Il guaio più grosso provocato dalla rinsaldata alleanza tra il Partito Democratico e l’Italia dei Valori non ha riguardato solo Pierluigi Bersani, Massimo D’Alema e Pierferdinando Casini. Certo, il segretario dell’Udc si è trovato spiazzato da una sconfitta che non aveva previsto così ampia e devastante come quella subita in Puglia dai suoi potenziali alleati di un futuro e nuovo centro sinistra. Ma, superata la fase elettorale delle regionali, ha la possibilità di recuperare. Magari facendo oscillare il pendolo delle sue azioni di nuovo verso il centro destra e ritagliandosi una posizione importante all’interno di quell’area di cui, in fondo, rappresenta una naturale componente.
Il problema immediato e più spinoso, semmai, riguarda Emma Bonino, alle prese con una candidatura a presidente della Regione Lazio che minaccia di cancellare la sua storia e la sua identità a causa del peso determinante assunto dall’Italia dei Valori.

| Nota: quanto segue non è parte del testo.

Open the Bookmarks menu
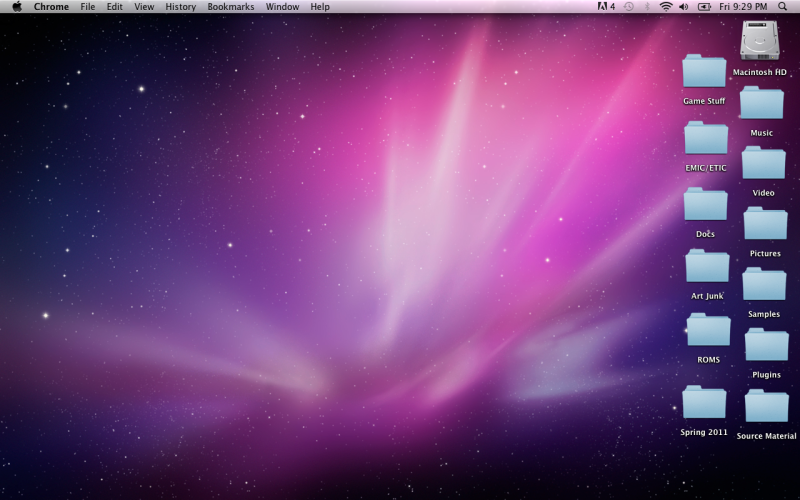The image size is (800, 500). click(231, 7)

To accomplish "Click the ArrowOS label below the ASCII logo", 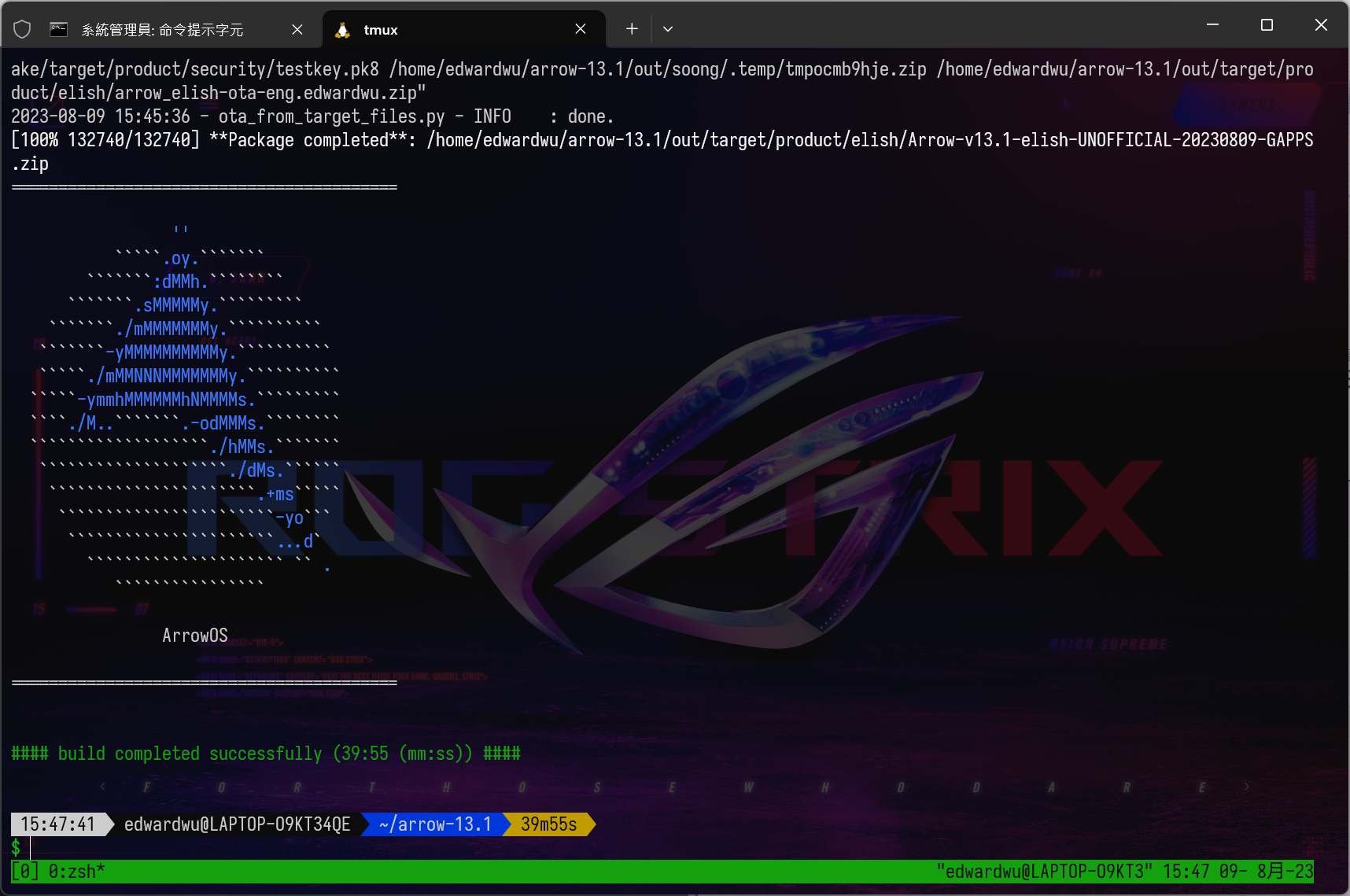I will click(195, 636).
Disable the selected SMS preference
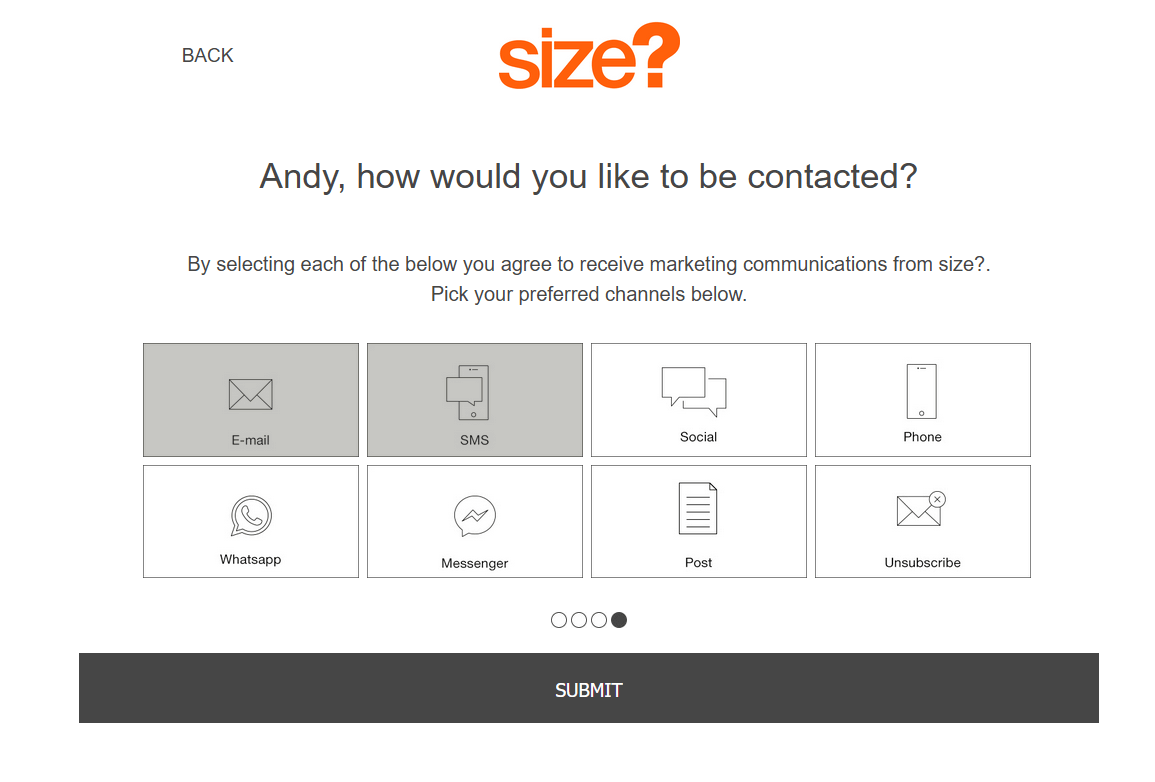The height and width of the screenshot is (782, 1155). pyautogui.click(x=474, y=399)
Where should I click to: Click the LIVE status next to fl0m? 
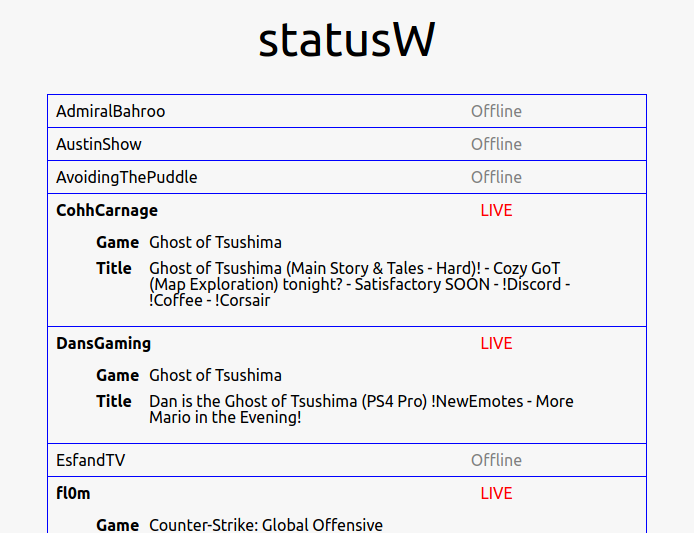(496, 493)
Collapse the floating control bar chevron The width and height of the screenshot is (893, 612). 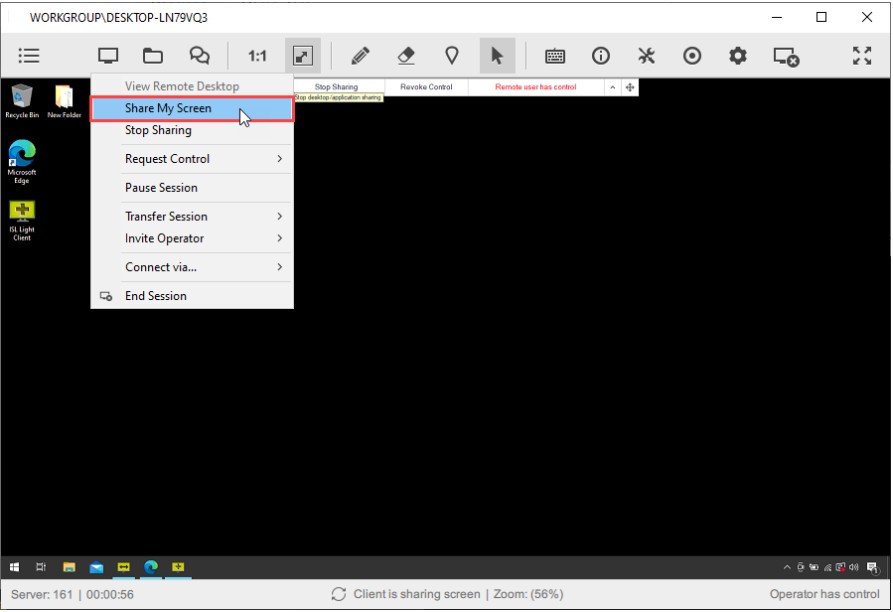click(611, 86)
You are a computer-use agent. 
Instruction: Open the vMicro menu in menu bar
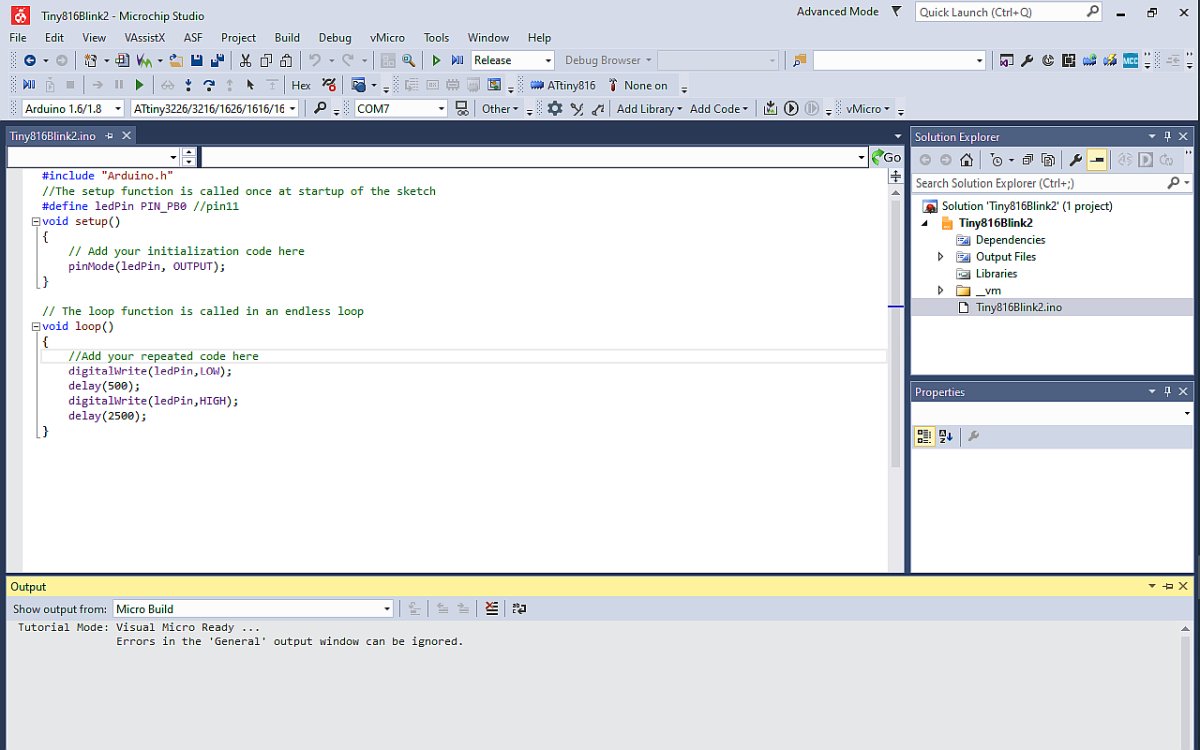(387, 38)
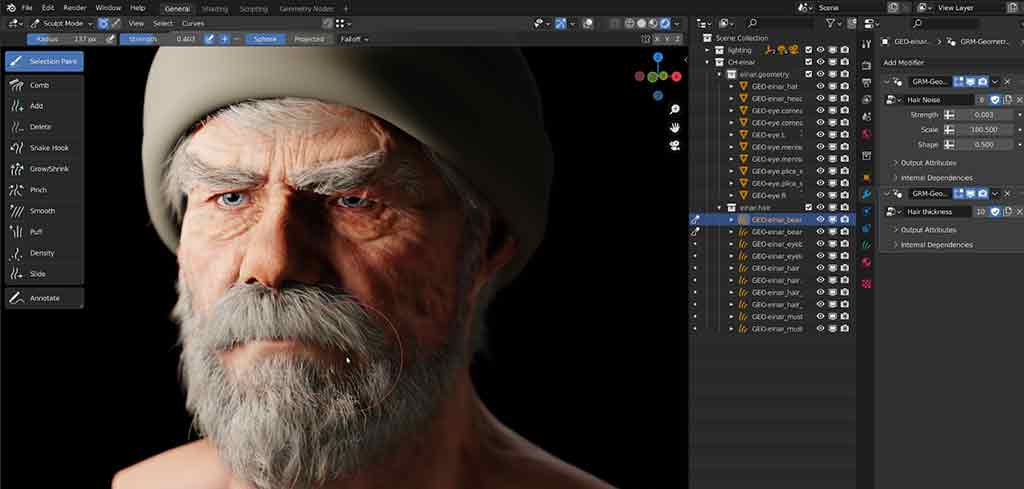Viewport: 1024px width, 489px height.
Task: Click the viewport zoom magnifier icon
Action: [675, 109]
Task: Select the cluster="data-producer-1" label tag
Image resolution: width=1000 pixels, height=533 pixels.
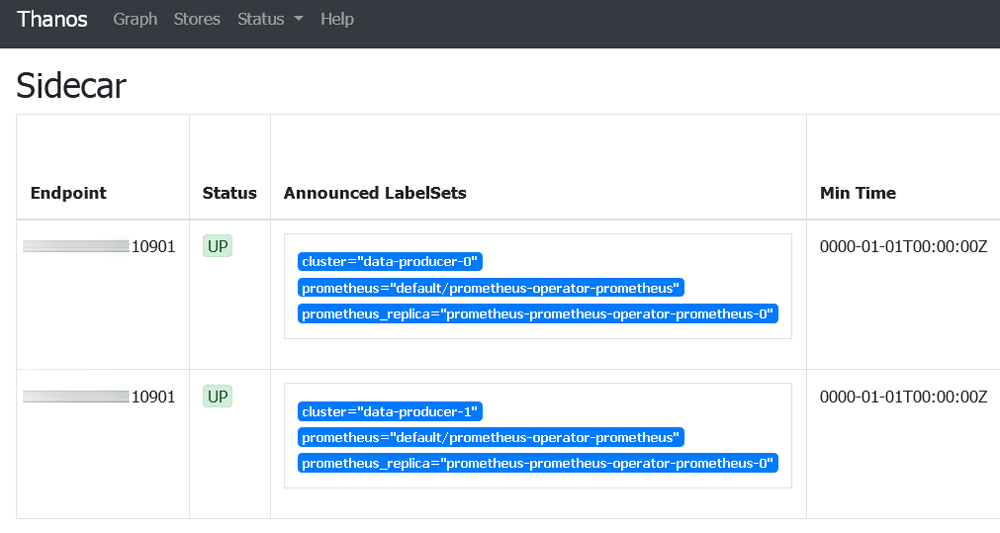Action: tap(390, 412)
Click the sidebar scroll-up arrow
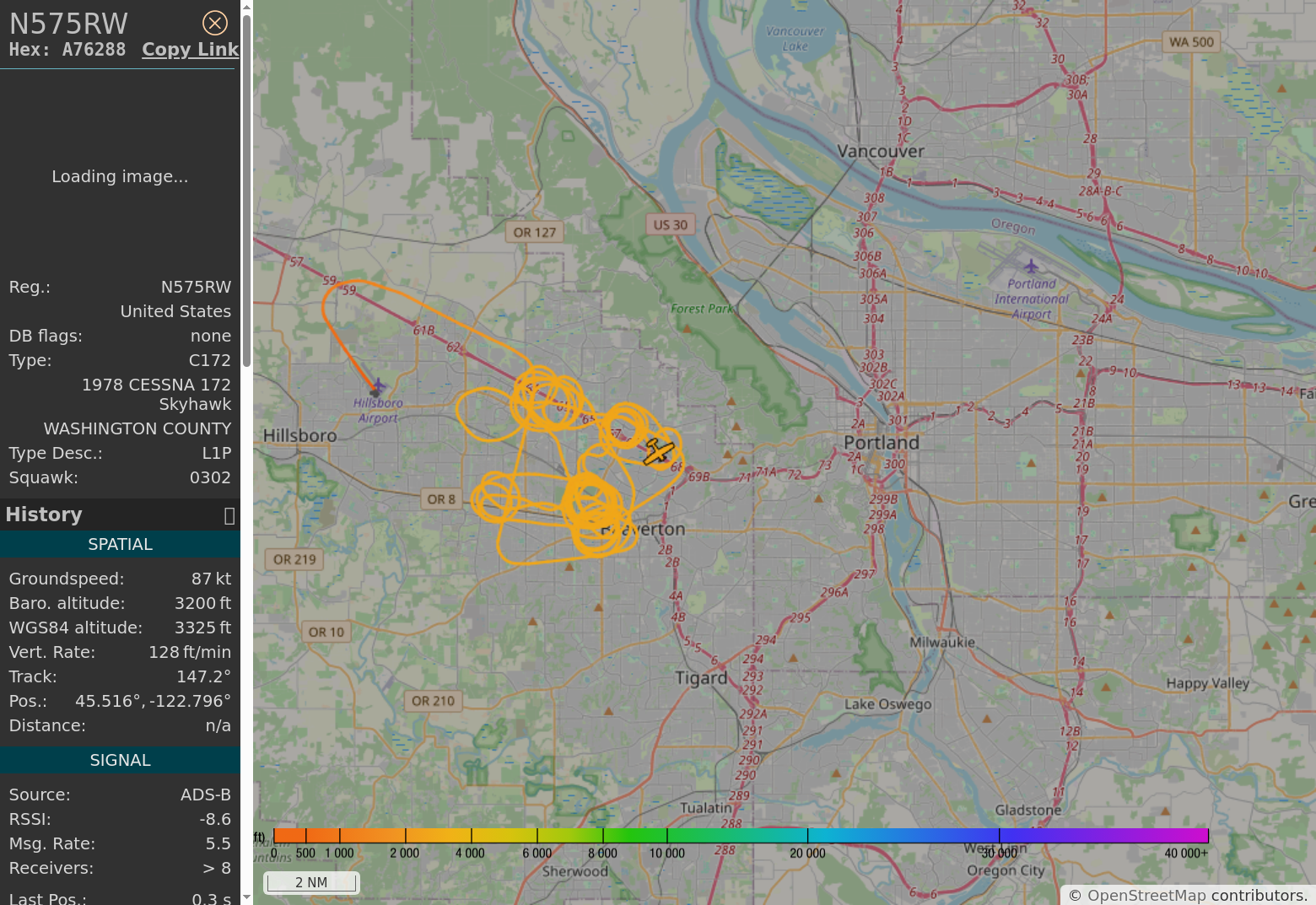 pyautogui.click(x=246, y=7)
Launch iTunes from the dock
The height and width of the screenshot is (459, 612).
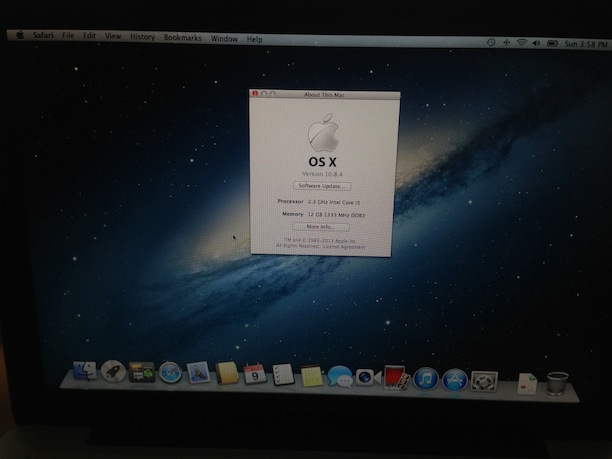pos(426,379)
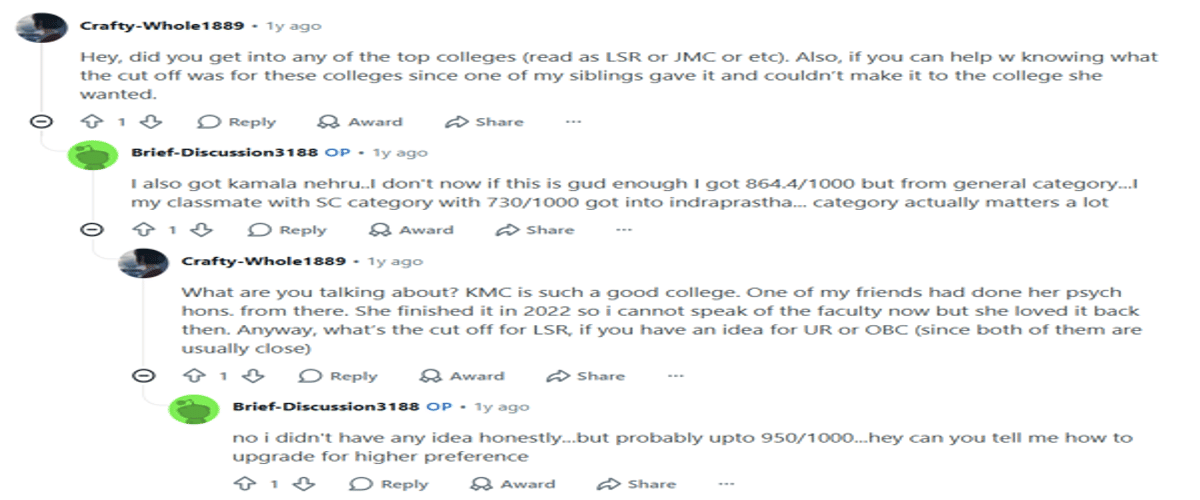The image size is (1200, 500).
Task: Collapse the KMC good college reply thread
Action: coord(143,376)
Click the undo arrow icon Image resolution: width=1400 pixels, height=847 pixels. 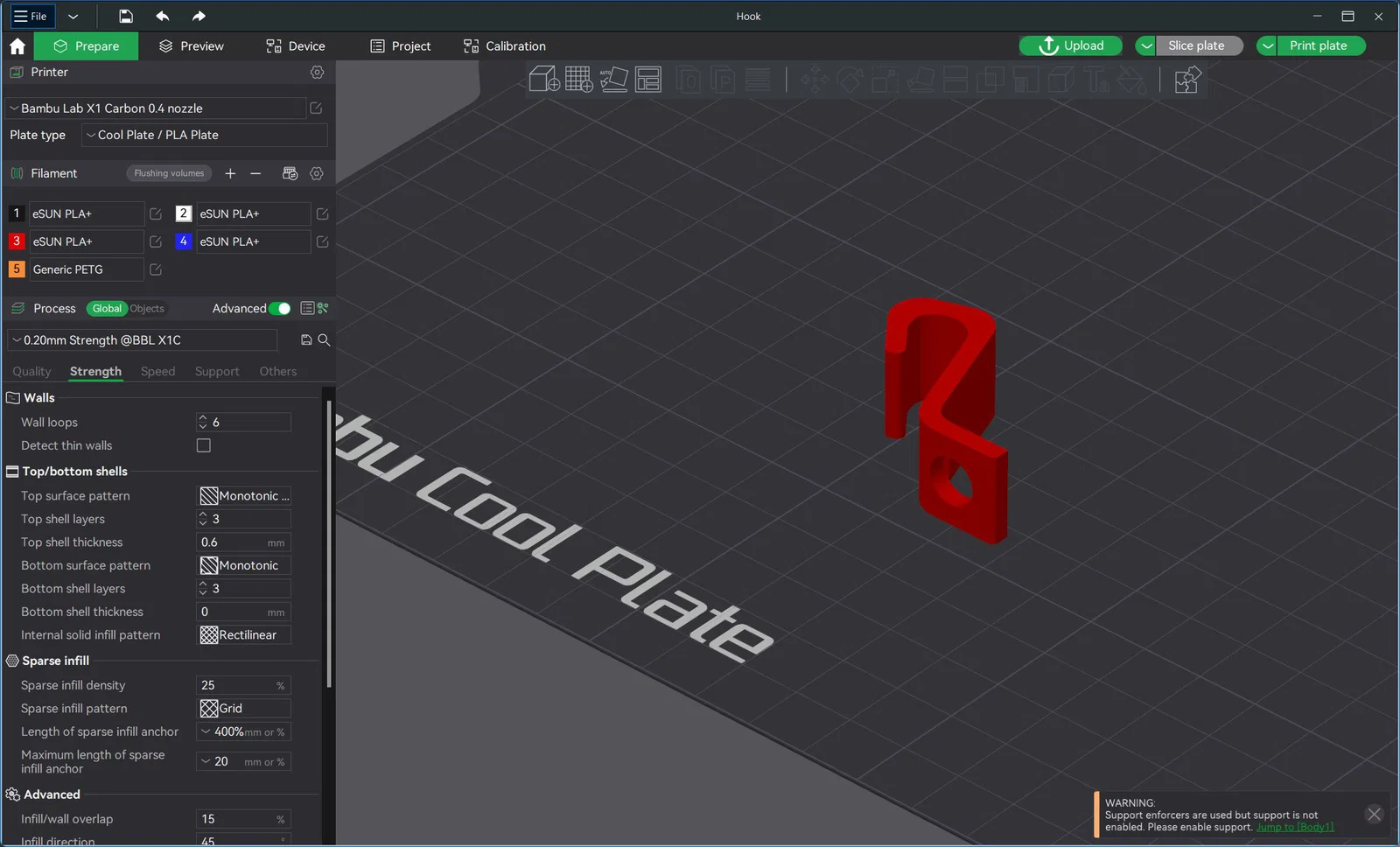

Intendiamoci, la storia e l’identità di Emma sarebbero già state compromesse dalla scelta di diventare l’espressione di uno schieramento avversato da sempre dai radicali. Non c’è bisogno di una memoria storica troppo approfondita per sapere che le battaglie dei divorzio, dell’aborto, dei diritti civili, quelle condotte sempre da Marco Pannella e dal suo nucleo di splendidi pazzi, trovarono nei cattocomunisti i più decisi avversari. Così come è fin troppo facile ricordare che furono sempre i radicali di Pannella a rappresentare la punta di lancia più decisa ed acuminata contro quel compromesso storico che cattolici di sinistra e comunisti cercavano di realizzare per stringere il paese in una morsa illiberale e conservatrice.
Insomma, non bastava che Emma Bonino si ponesse come la capofila degli eredi niente affatto pentiti di quello schieramento. E non era neppure sufficiente che la stessa Bonino non battesse ciglio di fronte alla evidente constatazione che i suoi compagni di strada fossero assolutamente decisi a riprodurre nel terzo millennio lo stesso schema scellerato degli anni ’70 del Novecento. Adesso alla contraddizione di essere una radicale che si pone alla testa di un esercito di cattocomunisti si aggiunge l’assurdo di una radicale che oltre ai nostalgici del compromesso storico si trova a rappresentare il partito dei forcaioli e dei giustizialisti. Quelli che vorrebbero dare vita ad una Repubblica giudiziaria sul modello komeinista e fare piazza pulita in qualità di guardiani della rivoluzione di tutte le garanzie ed i diritti individuali dei cittadini.
Se la sconfitta di Bersani in Puglia non avesse spinto Bersani nelle braccia spalancate di Di Pietro, la candidata radicale a sostituire Piero Marrazzo avrebbe potuto mimetizzare in qualche modo l’imbarazzante presenza dei dipietristi, Ora, invece, Emma Bonino non può nascondere in alcun modo l’inquietante e condizionante presenza di un alleato che non solo può essere decisivo ma ha la ferma intenzione di far valere in maniera fin troppo netta il proprio ruolo.
Ognuno, naturalmente, è libero di compiere le proprie scelte e di perseguire i propri sogni e le proprie aspirazioni. Ma vale la pena per un personaggio come Emma Bonino, che è diventata per le proprie battaglie un simbolo di laicità e di libertà per due generazioni di italiani, buttare al macero la sua storia ed il suo status in nome della Presidenza della regione Lazio conquistata in qualità di ostaggio di Di Pietro?
Qualcuno, naturalmente , dirà che l’esponente radicale non ha alcuna possibilità di vincere la competizione elettorale. E , quindi, di finire ostaggio dei giustizialisti dell’Italia dei Valori.
Il ché è vero. Ma fino ad un certo punto. Perché la macchia di finire nelle insegne dei forcaioli sarà comunque indelebile!